For additional information on this case, read:
- “Judge orders halt to Douglas County voucher program“, Denver Post (12 August 2011)
- “Judge halts voucher pilot for now“, Education News Colorado (12 August 2011)
- Denver District Court ruling, Larue v. Colorado Board of Education & Taxpayers for Public Education v. Douglas County School District
Lobato v. Colorado education-funding lawsuit
The case with far broader implications for public education in Colorado (and the state’s budget) is the Lobato v. Colorado education-funding lawsuit, which just wrapped up the 2nd week (in a trial expected to last 5 weeks total) of testimony and argument, also in Denver District Court.
In this lawsuit, plaintiffs allege (on the basis of a single phrase in the state Constitution, without regard for the actual assignment of decision-making authority and responsibility to the state legislature in that same phrase) that Colorado’s school-funding system is “unconstitutional.” Plaintiffs seek an additional $3-4 BILLION per year in state spending (plus a near-term increase in school construction of some $18 Billion) to “fix” the alleged constitutional deficit.
One not need look very far (indeed, just across the border to Kansas) to see the potential for a fiscal and budgetary train wreck of epic proportions. Indeed, as Governor Hickenlooper correctly points out, the consequences for Colorado would be “devastating.”
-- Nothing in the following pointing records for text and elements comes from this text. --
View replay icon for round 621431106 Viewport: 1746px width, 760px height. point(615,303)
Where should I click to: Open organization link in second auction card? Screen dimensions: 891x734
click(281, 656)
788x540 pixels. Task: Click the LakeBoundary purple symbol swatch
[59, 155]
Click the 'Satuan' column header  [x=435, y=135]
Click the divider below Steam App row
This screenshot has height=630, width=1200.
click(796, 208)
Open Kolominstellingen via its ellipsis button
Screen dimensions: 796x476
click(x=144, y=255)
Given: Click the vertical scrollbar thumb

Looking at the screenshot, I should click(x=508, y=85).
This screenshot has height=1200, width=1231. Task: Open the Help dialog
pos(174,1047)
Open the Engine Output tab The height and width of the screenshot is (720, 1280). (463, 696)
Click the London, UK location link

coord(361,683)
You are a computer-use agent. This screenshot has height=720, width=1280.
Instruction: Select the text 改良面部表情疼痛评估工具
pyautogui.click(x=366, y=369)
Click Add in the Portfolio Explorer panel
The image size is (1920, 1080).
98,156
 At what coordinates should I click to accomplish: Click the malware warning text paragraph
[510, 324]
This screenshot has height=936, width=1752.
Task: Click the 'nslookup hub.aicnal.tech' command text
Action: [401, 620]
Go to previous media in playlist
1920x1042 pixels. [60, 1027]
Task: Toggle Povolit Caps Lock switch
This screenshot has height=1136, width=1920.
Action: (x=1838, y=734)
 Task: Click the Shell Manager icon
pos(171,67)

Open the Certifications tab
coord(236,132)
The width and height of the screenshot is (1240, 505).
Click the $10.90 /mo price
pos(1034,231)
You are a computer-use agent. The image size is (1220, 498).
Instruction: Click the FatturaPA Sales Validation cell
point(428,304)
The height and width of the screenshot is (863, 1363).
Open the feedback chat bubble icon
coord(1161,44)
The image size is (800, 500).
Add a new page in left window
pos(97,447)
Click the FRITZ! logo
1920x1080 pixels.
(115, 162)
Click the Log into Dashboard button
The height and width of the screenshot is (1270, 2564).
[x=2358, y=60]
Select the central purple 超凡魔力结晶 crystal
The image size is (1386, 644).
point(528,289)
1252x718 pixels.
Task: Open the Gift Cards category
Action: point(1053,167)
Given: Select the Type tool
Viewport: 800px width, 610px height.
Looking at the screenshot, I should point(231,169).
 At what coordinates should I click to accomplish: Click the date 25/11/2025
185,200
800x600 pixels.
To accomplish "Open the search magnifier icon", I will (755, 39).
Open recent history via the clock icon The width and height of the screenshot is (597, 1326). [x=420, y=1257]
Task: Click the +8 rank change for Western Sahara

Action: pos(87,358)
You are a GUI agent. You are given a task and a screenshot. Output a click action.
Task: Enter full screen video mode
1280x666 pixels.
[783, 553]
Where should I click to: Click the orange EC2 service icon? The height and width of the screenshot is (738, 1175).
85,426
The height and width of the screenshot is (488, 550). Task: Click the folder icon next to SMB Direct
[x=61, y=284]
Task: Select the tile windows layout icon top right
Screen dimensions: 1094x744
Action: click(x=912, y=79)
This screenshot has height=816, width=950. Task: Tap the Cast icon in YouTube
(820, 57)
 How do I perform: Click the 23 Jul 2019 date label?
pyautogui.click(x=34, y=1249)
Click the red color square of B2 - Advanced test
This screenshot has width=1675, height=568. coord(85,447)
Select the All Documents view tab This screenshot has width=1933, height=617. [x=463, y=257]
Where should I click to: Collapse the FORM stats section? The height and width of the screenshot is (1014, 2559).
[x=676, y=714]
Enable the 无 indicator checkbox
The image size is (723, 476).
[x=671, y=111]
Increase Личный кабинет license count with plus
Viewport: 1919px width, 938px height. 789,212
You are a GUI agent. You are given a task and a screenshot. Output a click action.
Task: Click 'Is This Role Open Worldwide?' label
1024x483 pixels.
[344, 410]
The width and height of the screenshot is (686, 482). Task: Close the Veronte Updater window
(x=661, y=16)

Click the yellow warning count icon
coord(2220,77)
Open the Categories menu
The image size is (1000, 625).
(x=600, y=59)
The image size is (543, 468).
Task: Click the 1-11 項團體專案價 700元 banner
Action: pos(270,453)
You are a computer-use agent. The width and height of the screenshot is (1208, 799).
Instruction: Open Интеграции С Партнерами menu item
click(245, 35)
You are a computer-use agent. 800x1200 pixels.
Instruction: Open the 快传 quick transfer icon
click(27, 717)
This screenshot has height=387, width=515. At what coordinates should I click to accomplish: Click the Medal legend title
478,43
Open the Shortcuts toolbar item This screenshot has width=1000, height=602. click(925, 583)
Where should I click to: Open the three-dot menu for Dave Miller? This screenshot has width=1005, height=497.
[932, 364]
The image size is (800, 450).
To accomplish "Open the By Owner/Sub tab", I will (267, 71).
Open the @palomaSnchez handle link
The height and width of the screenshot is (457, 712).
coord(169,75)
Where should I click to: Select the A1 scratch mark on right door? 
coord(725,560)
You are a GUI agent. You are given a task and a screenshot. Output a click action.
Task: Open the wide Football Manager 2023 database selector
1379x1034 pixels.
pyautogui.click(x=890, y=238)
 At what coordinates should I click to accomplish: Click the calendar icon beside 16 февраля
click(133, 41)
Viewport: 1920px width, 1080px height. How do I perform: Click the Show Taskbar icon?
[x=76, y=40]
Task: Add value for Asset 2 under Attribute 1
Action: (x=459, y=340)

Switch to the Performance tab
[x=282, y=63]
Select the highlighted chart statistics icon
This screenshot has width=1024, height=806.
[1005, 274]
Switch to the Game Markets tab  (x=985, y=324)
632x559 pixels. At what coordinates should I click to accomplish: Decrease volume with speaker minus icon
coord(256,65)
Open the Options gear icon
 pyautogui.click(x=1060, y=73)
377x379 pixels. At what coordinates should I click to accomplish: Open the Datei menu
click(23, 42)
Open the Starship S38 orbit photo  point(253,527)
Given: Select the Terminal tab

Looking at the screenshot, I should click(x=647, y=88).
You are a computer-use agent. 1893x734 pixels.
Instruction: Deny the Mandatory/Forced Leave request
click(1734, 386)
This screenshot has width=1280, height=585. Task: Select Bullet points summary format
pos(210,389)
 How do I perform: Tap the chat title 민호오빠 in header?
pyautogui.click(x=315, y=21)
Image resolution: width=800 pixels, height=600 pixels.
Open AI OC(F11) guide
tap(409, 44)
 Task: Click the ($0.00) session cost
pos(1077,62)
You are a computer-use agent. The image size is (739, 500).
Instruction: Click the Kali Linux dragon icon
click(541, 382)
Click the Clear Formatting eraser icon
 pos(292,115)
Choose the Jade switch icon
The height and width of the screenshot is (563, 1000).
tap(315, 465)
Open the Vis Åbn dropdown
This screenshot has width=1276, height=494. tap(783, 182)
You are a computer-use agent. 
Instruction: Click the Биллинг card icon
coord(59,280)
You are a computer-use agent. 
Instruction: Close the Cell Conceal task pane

This educational-funding lawsuit (seeking to force even higher state educational spending by court order) represents yet another abuse of the courts for the pursuit of political ends – unfortunately aided and abetted by an all-too-complicit (and highly political) majority on the Colorado Supreme Court, which previously (October 2009) overturned two lower courts which had (correctly) dismissed the case (Lobato v. Colorado) as non-justiciable (meaning, a policy issue not to be decided by the courts).
Bottom Line: the lawsuit seeks money the state simply does not have, based on extremely tenuous grounds (a few words in the state Constitution calling for “thorough and uniform” education), and is improperly seeking to achieve these goals via the courts, not through the legislative branch or local school boards where such issues are properly decided.
The issue of educational funding is NOT one for the courts, but rather for the legislature and/or local school boards. The Lobato lawsuit is a fiscal, legal, and political disaster in the making.
Read more about the Lobato school funding case in these recent articles:
- “Lobato case primer” (Education News Colorado, 11 August 2011)
- “Lobato lawsuit unfounded” (Denver Post, 11 August 2011)
- “In Lobato, might high court issue a ruling it can’t enforce?” (Colorado News Agency, 11 August 2011)
These cases highlight the importance of fair and impartial courts and of judges who exercise proper restraint (in accordance with the rule of law) in considering – let alone deciding – issues of policy more appropriate for the elected, representative branches of government. Our courts have an important – even vital – role to play in our society and system of government. This is not it.
Clear The Bench Colorado will, with your support, continue to promote transparency and accountability in the Colorado judiciary, informing the public to increase awareness of the substantial public policy implications of an unrestrained activism and political agendas in the courts. We will continue to work to educate voters and provide information of relevance related to the judicial branch, and to provide useful and substantive evaluations of judicial performance.
Ultimately, though – it’s worth the effort.